## Exercise data
#####

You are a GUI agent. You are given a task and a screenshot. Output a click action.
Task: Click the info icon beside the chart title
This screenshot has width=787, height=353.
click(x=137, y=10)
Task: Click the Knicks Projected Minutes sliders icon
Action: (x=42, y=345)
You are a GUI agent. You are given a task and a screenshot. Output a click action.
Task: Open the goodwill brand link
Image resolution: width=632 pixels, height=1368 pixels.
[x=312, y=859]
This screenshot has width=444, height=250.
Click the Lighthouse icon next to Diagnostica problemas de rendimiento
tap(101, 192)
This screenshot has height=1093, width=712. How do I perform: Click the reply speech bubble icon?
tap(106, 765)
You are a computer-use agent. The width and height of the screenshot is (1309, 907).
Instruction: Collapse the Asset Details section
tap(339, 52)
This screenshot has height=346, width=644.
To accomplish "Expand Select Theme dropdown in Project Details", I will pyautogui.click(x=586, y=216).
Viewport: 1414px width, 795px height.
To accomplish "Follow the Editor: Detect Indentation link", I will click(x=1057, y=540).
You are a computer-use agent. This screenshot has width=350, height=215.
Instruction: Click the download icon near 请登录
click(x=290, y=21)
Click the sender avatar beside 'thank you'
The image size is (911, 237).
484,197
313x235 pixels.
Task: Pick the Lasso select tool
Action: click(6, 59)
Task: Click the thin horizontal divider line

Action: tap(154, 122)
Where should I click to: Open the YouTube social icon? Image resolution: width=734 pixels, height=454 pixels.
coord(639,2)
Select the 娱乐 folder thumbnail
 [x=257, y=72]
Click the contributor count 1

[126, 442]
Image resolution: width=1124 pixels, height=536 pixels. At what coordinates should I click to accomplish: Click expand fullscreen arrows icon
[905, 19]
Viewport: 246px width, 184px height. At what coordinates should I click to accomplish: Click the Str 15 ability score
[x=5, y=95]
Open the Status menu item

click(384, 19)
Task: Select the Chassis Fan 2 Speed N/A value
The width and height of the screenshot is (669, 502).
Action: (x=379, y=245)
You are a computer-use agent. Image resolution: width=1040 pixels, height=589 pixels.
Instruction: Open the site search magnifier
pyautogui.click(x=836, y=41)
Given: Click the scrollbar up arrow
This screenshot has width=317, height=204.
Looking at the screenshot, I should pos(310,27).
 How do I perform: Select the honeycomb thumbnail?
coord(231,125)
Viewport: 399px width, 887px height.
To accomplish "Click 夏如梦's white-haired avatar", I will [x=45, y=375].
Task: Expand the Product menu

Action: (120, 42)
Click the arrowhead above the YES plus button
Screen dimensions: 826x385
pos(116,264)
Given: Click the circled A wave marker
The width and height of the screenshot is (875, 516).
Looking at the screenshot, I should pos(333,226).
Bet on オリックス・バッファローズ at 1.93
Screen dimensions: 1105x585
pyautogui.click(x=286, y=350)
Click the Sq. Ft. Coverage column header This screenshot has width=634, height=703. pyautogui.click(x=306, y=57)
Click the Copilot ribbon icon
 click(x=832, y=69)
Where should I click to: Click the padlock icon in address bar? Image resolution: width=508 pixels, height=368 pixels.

#####

## Brief
Please repeat the data above with each "computer-use agent" swapped for "desktop assistant" and nothing else altered.

## Result of the exercise
You are a GUI agent. You are given a task and a screenshot. Output a click action.
Task: Click the info icon beside the chart title
This screenshot has width=787, height=353.
click(x=137, y=10)
Task: Click the Knicks Projected Minutes sliders icon
Action: (x=42, y=345)
You are a GUI agent. You are given a task and a screenshot. Output a click action.
Task: Open the goodwill brand link
Image resolution: width=632 pixels, height=1368 pixels.
[x=312, y=859]
This screenshot has width=444, height=250.
Click the Lighthouse icon next to Diagnostica problemas de rendimiento
tap(101, 192)
This screenshot has height=1093, width=712. How do I perform: Click the reply speech bubble icon?
tap(106, 765)
You are a desktop assistant. The width and height of the screenshot is (1309, 907).
Instruction: Collapse the Asset Details section
tap(339, 52)
This screenshot has height=346, width=644.
To accomplish "Expand Select Theme dropdown in Project Details", I will pyautogui.click(x=586, y=216).
Viewport: 1414px width, 795px height.
To accomplish "Follow the Editor: Detect Indentation link", I will click(x=1057, y=540).
You are a desktop assistant. This screenshot has width=350, height=215.
Instruction: Click the download icon near 请登录
click(x=290, y=21)
Click the sender avatar beside 'thank you'
The image size is (911, 237).
484,197
313x235 pixels.
Task: Pick the Lasso select tool
Action: click(6, 59)
Task: Click the thin horizontal divider line

Action: tap(154, 122)
Where should I click to: Open the YouTube social icon? Image resolution: width=734 pixels, height=454 pixels.
coord(639,2)
Select the 娱乐 folder thumbnail
 [x=257, y=72]
Click the contributor count 1

[126, 442]
Image resolution: width=1124 pixels, height=536 pixels. At what coordinates should I click to accomplish: Click expand fullscreen arrows icon
[905, 19]
Viewport: 246px width, 184px height. At what coordinates should I click to accomplish: Click the Str 15 ability score
[x=5, y=95]
Open the Status menu item

click(384, 19)
Task: Select the Chassis Fan 2 Speed N/A value
The width and height of the screenshot is (669, 502).
Action: (x=379, y=245)
You are a desktop assistant. Image resolution: width=1040 pixels, height=589 pixels.
Instruction: Open the site search magnifier
pyautogui.click(x=836, y=41)
Given: Click the scrollbar up arrow
This screenshot has width=317, height=204.
Looking at the screenshot, I should pos(310,27).
 How do I perform: Select the honeycomb thumbnail?
coord(231,125)
Viewport: 399px width, 887px height.
To accomplish "Click 夏如梦's white-haired avatar", I will [x=45, y=375].
Task: Expand the Product menu

Action: (120, 42)
Click the arrowhead above the YES plus button
Screen dimensions: 826x385
pos(116,264)
Given: Click the circled A wave marker
The width and height of the screenshot is (875, 516).
Looking at the screenshot, I should pos(333,226).
Bet on オリックス・バッファローズ at 1.93
Screen dimensions: 1105x585
pyautogui.click(x=286, y=350)
Click the Sq. Ft. Coverage column header This screenshot has width=634, height=703. pyautogui.click(x=306, y=57)
Click the Copilot ribbon icon
 click(x=832, y=69)
Where should I click to: Click the padlock icon in address bar? Image resolution: width=508 pixels, height=368 pixels.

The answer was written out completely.